- [Goal of the exercise]: In the job posting below, what two kinds of parallelism do the distributed training and inference pipelines use?

Software Engineer, Machine Learning Infrastructure

Whatnot · Consumer · San Francisco, CA · Engineering

Software Engineer, Machine Learning Infrastructure at Whatnot, focusing on scaling AI and ML infrastructure for large language models and other ML applications. Responsibilities include owning AI/ML infrastructure, prototyping and productionizing ML architectures, designing and scaling inference infrastructure for low-latency and high-throughput serving, and building distributed training and inference pipelines.

What you'd actually do

  1. Own the infrastructure powering AI and ML models across critical business surfaces–supporting growth, recommendations, trust and safety, fraud, seller tooling, and more.
  2. Prototype, deploy, and productionalize novel ML architectures that directly shape user experience and marketplace dynamics.
  3. Design and scale inference infrastructure capable of serving large models with low latency and high throughput.
  4. Build distributed training and inference pipelines leveraging GPUs and both model and data parallelism.

- [Data block]:
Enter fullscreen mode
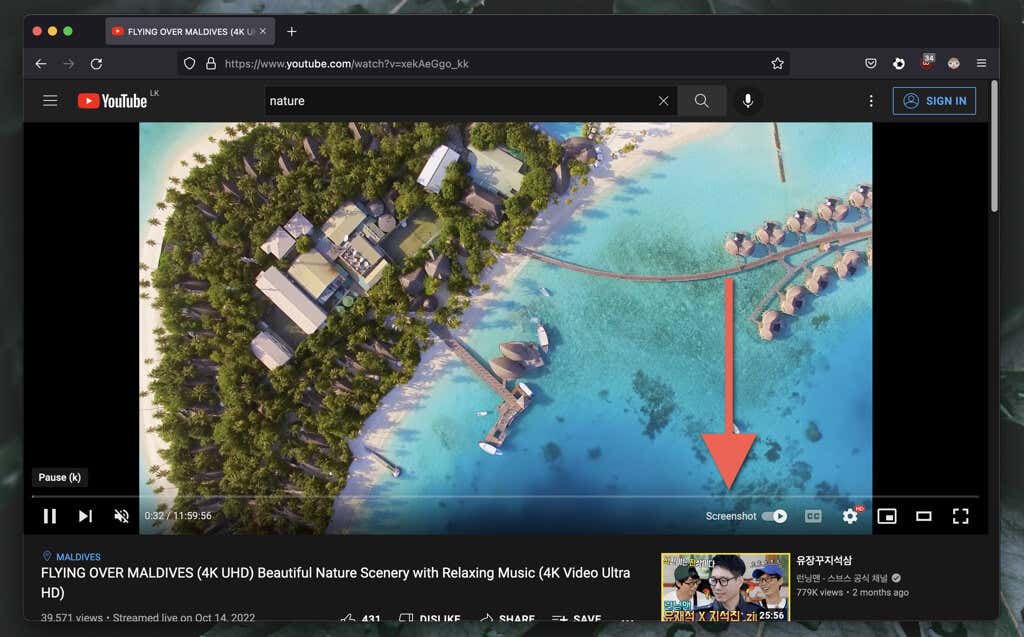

- [Correct result]: Model parallelism and data parallelism.